-- START OF INFORMATION SUPPLIED --

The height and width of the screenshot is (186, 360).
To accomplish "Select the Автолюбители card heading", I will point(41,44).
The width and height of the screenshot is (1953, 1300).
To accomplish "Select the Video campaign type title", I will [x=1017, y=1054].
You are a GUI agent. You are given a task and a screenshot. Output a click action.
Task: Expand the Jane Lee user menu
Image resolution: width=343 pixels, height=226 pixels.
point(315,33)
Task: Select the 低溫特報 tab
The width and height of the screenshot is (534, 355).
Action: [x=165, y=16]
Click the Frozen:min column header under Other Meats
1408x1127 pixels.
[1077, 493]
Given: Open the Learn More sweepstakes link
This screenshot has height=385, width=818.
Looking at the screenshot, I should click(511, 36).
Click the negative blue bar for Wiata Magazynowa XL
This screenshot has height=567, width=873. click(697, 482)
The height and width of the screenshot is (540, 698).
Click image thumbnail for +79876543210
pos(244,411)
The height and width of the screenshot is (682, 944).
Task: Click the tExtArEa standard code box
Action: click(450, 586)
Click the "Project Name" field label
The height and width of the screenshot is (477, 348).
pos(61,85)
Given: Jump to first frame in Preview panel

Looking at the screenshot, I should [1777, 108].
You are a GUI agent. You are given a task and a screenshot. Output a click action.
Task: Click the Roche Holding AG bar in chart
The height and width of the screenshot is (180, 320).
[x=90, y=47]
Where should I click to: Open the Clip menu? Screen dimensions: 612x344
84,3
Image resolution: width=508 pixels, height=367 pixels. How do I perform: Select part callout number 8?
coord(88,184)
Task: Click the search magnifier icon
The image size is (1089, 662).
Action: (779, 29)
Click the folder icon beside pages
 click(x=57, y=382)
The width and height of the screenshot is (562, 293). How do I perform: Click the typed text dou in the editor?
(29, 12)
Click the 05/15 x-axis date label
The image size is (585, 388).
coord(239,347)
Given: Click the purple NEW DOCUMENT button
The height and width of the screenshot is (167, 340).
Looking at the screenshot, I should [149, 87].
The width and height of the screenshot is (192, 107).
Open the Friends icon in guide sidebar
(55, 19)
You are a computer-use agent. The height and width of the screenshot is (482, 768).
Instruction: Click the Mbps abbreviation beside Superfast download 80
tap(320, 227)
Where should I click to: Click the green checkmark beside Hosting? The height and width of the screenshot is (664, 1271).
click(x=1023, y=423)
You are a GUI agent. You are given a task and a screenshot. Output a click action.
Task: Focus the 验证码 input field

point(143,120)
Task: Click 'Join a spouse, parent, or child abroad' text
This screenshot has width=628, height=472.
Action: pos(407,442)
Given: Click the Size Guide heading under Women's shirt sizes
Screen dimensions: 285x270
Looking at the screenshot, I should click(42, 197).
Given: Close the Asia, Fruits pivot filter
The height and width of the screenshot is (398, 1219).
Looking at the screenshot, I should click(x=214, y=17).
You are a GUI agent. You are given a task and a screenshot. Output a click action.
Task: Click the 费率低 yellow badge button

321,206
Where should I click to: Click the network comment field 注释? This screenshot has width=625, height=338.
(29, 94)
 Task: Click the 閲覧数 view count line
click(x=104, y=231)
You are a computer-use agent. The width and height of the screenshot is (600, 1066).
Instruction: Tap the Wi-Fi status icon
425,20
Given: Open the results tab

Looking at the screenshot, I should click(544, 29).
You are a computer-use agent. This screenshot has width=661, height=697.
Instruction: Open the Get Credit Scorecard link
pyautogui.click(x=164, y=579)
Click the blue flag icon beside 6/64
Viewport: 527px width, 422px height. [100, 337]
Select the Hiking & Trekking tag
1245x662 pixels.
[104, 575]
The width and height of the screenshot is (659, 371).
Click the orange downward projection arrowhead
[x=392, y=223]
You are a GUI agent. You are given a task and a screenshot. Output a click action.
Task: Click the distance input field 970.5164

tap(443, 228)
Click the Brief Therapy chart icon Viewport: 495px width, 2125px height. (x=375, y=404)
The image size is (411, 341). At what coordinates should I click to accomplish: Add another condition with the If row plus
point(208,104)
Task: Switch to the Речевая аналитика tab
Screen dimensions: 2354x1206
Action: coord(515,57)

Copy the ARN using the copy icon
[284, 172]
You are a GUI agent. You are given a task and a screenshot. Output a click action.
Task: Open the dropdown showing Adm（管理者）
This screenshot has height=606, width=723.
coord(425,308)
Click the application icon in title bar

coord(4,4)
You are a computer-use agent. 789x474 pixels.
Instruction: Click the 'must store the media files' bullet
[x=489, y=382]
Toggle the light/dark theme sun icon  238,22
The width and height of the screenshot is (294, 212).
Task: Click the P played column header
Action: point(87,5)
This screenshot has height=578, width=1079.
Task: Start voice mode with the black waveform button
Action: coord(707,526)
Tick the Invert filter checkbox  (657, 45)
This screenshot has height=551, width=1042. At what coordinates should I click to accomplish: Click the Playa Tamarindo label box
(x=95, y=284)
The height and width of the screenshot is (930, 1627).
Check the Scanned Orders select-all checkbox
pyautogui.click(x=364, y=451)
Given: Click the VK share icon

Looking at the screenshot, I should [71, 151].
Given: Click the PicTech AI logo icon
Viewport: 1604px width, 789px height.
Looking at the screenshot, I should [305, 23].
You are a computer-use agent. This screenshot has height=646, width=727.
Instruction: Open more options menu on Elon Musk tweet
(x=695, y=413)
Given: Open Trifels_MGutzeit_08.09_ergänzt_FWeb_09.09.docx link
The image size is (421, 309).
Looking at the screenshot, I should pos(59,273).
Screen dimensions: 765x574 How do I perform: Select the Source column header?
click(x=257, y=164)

-- END OF INFORMATION SUPPLIED --

WHAT YOU ARE ASKED TO DO →
Copy all of the data above exactly as it appears, line for line.

OUTPUT OF THE EXERCISE →
The height and width of the screenshot is (186, 360).
To accomplish "Select the Автолюбители card heading", I will point(41,44).
The width and height of the screenshot is (1953, 1300).
To accomplish "Select the Video campaign type title", I will [x=1017, y=1054].
You are a GUI agent. You are given a task and a screenshot. Output a click action.
Task: Expand the Jane Lee user menu
Image resolution: width=343 pixels, height=226 pixels.
point(315,33)
Task: Select the 低溫特報 tab
The width and height of the screenshot is (534, 355).
Action: [x=165, y=16]
Click the Frozen:min column header under Other Meats
1408x1127 pixels.
[1077, 493]
Given: Open the Learn More sweepstakes link
This screenshot has height=385, width=818.
Looking at the screenshot, I should click(511, 36).
Click the negative blue bar for Wiata Magazynowa XL
This screenshot has height=567, width=873. click(697, 482)
The height and width of the screenshot is (540, 698).
Click image thumbnail for +79876543210
pos(244,411)
The height and width of the screenshot is (682, 944).
Task: Click the tExtArEa standard code box
Action: click(450, 586)
Click the "Project Name" field label
The height and width of the screenshot is (477, 348).
pos(61,85)
Given: Jump to first frame in Preview panel

Looking at the screenshot, I should [1777, 108].
You are a GUI agent. You are given a task and a screenshot. Output a click action.
Task: Click the Roche Holding AG bar in chart
The height and width of the screenshot is (180, 320).
[x=90, y=47]
Where should I click to: Open the Clip menu? Screen dimensions: 612x344
84,3
Image resolution: width=508 pixels, height=367 pixels. How do I perform: Select part callout number 8?
coord(88,184)
Task: Click the search magnifier icon
The image size is (1089, 662).
Action: (779, 29)
Click the folder icon beside pages
 click(x=57, y=382)
The width and height of the screenshot is (562, 293). How do I perform: Click the typed text dou in the editor?
(29, 12)
Click the 05/15 x-axis date label
The image size is (585, 388).
coord(239,347)
Given: Click the purple NEW DOCUMENT button
The height and width of the screenshot is (167, 340).
Looking at the screenshot, I should [149, 87].
The width and height of the screenshot is (192, 107).
Open the Friends icon in guide sidebar
(55, 19)
You are a computer-use agent. The height and width of the screenshot is (482, 768).
Instruction: Click the Mbps abbreviation beside Superfast download 80
tap(320, 227)
Where should I click to: Click the green checkmark beside Hosting? The height and width of the screenshot is (664, 1271).
click(x=1023, y=423)
You are a GUI agent. You are given a task and a screenshot. Output a click action.
Task: Focus the 验证码 input field

point(143,120)
Task: Click 'Join a spouse, parent, or child abroad' text
This screenshot has width=628, height=472.
Action: pos(407,442)
Given: Click the Size Guide heading under Women's shirt sizes
Screen dimensions: 285x270
Looking at the screenshot, I should click(42, 197).
Given: Close the Asia, Fruits pivot filter
The height and width of the screenshot is (398, 1219).
Looking at the screenshot, I should click(x=214, y=17).
You are a GUI agent. You are given a task and a screenshot. Output a click action.
Task: Click the 费率低 yellow badge button

321,206
Where should I click to: Click the network comment field 注释? This screenshot has width=625, height=338.
(29, 94)
 Task: Click the 閲覧数 view count line
click(x=104, y=231)
You are a computer-use agent. The width and height of the screenshot is (600, 1066).
Instruction: Tap the Wi-Fi status icon
425,20
Given: Open the results tab

Looking at the screenshot, I should click(544, 29).
You are a computer-use agent. This screenshot has width=661, height=697.
Instruction: Open the Get Credit Scorecard link
pyautogui.click(x=164, y=579)
Click the blue flag icon beside 6/64
Viewport: 527px width, 422px height. [100, 337]
Select the Hiking & Trekking tag
1245x662 pixels.
[104, 575]
The width and height of the screenshot is (659, 371).
Click the orange downward projection arrowhead
[x=392, y=223]
You are a GUI agent. You are given a task and a screenshot. Output a click action.
Task: Click the distance input field 970.5164

tap(443, 228)
Click the Brief Therapy chart icon Viewport: 495px width, 2125px height. (x=375, y=404)
The image size is (411, 341). At what coordinates should I click to accomplish: Add another condition with the If row plus
point(208,104)
Task: Switch to the Речевая аналитика tab
Screen dimensions: 2354x1206
Action: coord(515,57)

Copy the ARN using the copy icon
[284, 172]
You are a GUI agent. You are given a task and a screenshot. Output a click action.
Task: Open the dropdown showing Adm（管理者）
This screenshot has height=606, width=723.
coord(425,308)
Click the application icon in title bar

coord(4,4)
You are a computer-use agent. 789x474 pixels.
Instruction: Click the 'must store the media files' bullet
[x=489, y=382]
Toggle the light/dark theme sun icon  238,22
The width and height of the screenshot is (294, 212).
Task: Click the P played column header
Action: point(87,5)
This screenshot has height=578, width=1079.
Task: Start voice mode with the black waveform button
Action: coord(707,526)
Tick the Invert filter checkbox  (657, 45)
This screenshot has height=551, width=1042. At what coordinates should I click to accomplish: Click the Playa Tamarindo label box
(x=95, y=284)
The height and width of the screenshot is (930, 1627).
Check the Scanned Orders select-all checkbox
pyautogui.click(x=364, y=451)
Given: Click the VK share icon

Looking at the screenshot, I should [71, 151].
Given: Click the PicTech AI logo icon
Viewport: 1604px width, 789px height.
Looking at the screenshot, I should [305, 23].
You are a computer-use agent. This screenshot has height=646, width=727.
Instruction: Open more options menu on Elon Musk tweet
(x=695, y=413)
Given: Open Trifels_MGutzeit_08.09_ergänzt_FWeb_09.09.docx link
The image size is (421, 309).
Looking at the screenshot, I should pos(59,273).
Screen dimensions: 765x574 How do I perform: Select the Source column header?
click(x=257, y=164)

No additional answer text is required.